* **Exercise**
The answer must restate the records below word for word.

***** Source data

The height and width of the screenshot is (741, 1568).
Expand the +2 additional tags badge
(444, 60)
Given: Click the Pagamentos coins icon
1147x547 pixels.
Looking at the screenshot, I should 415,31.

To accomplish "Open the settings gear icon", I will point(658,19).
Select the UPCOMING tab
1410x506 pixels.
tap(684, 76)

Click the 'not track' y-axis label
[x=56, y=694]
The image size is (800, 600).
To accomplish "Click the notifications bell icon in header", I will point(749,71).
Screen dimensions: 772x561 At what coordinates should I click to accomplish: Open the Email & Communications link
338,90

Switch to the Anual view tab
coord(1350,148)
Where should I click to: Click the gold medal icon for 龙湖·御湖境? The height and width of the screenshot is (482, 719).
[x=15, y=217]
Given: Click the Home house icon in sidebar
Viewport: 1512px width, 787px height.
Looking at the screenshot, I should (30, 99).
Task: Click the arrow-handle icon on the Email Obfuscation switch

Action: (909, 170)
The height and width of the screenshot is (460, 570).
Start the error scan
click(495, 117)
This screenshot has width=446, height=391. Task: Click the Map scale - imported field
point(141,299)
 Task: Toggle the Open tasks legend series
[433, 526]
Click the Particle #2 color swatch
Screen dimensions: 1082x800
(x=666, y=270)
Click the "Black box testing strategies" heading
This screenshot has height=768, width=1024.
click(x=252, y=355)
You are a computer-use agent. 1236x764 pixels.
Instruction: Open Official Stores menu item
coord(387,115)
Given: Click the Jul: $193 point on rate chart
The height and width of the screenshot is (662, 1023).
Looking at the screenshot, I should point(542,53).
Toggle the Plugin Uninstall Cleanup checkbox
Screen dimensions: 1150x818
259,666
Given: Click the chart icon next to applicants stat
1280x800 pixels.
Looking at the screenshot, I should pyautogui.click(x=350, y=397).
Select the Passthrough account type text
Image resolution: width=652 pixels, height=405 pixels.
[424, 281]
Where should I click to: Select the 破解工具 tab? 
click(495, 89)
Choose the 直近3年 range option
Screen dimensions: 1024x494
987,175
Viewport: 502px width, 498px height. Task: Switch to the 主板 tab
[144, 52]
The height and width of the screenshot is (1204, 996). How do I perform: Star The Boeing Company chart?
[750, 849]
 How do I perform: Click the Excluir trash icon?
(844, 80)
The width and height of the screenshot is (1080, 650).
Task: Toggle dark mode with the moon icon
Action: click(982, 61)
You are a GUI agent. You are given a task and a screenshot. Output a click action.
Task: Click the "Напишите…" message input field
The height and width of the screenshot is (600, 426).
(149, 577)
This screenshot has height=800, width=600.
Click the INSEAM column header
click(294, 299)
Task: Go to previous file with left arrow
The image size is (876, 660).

**********

* **Output of the exercise**
The height and width of the screenshot is (741, 1568).
Expand the +2 additional tags badge
(444, 60)
Given: Click the Pagamentos coins icon
1147x547 pixels.
Looking at the screenshot, I should 415,31.

To accomplish "Open the settings gear icon", I will point(658,19).
Select the UPCOMING tab
1410x506 pixels.
tap(684, 76)

Click the 'not track' y-axis label
[x=56, y=694]
The image size is (800, 600).
To accomplish "Click the notifications bell icon in header", I will point(749,71).
Screen dimensions: 772x561 At what coordinates should I click to accomplish: Open the Email & Communications link
338,90

Switch to the Anual view tab
coord(1350,148)
Where should I click to: Click the gold medal icon for 龙湖·御湖境? The height and width of the screenshot is (482, 719).
[x=15, y=217]
Given: Click the Home house icon in sidebar
Viewport: 1512px width, 787px height.
Looking at the screenshot, I should (30, 99).
Task: Click the arrow-handle icon on the Email Obfuscation switch

Action: (909, 170)
The height and width of the screenshot is (460, 570).
Start the error scan
click(495, 117)
This screenshot has width=446, height=391. Task: Click the Map scale - imported field
point(141,299)
 Task: Toggle the Open tasks legend series
[433, 526]
Click the Particle #2 color swatch
Screen dimensions: 1082x800
(x=666, y=270)
Click the "Black box testing strategies" heading
This screenshot has height=768, width=1024.
click(x=252, y=355)
You are a computer-use agent. 1236x764 pixels.
Instruction: Open Official Stores menu item
coord(387,115)
Given: Click the Jul: $193 point on rate chart
The height and width of the screenshot is (662, 1023).
Looking at the screenshot, I should point(542,53).
Toggle the Plugin Uninstall Cleanup checkbox
Screen dimensions: 1150x818
259,666
Given: Click the chart icon next to applicants stat
1280x800 pixels.
Looking at the screenshot, I should pyautogui.click(x=350, y=397).
Select the Passthrough account type text
Image resolution: width=652 pixels, height=405 pixels.
[424, 281]
Where should I click to: Select the 破解工具 tab? 
click(495, 89)
Choose the 直近3年 range option
Screen dimensions: 1024x494
987,175
Viewport: 502px width, 498px height. Task: Switch to the 主板 tab
[144, 52]
The height and width of the screenshot is (1204, 996). How do I perform: Star The Boeing Company chart?
[750, 849]
 How do I perform: Click the Excluir trash icon?
(844, 80)
The width and height of the screenshot is (1080, 650).
Task: Toggle dark mode with the moon icon
Action: click(982, 61)
You are a GUI agent. You are given a task and a screenshot. Output a click action.
Task: Click the "Напишите…" message input field
The height and width of the screenshot is (600, 426).
(149, 577)
This screenshot has height=800, width=600.
Click the INSEAM column header
click(294, 299)
Task: Go to previous file with left arrow
The image size is (876, 660).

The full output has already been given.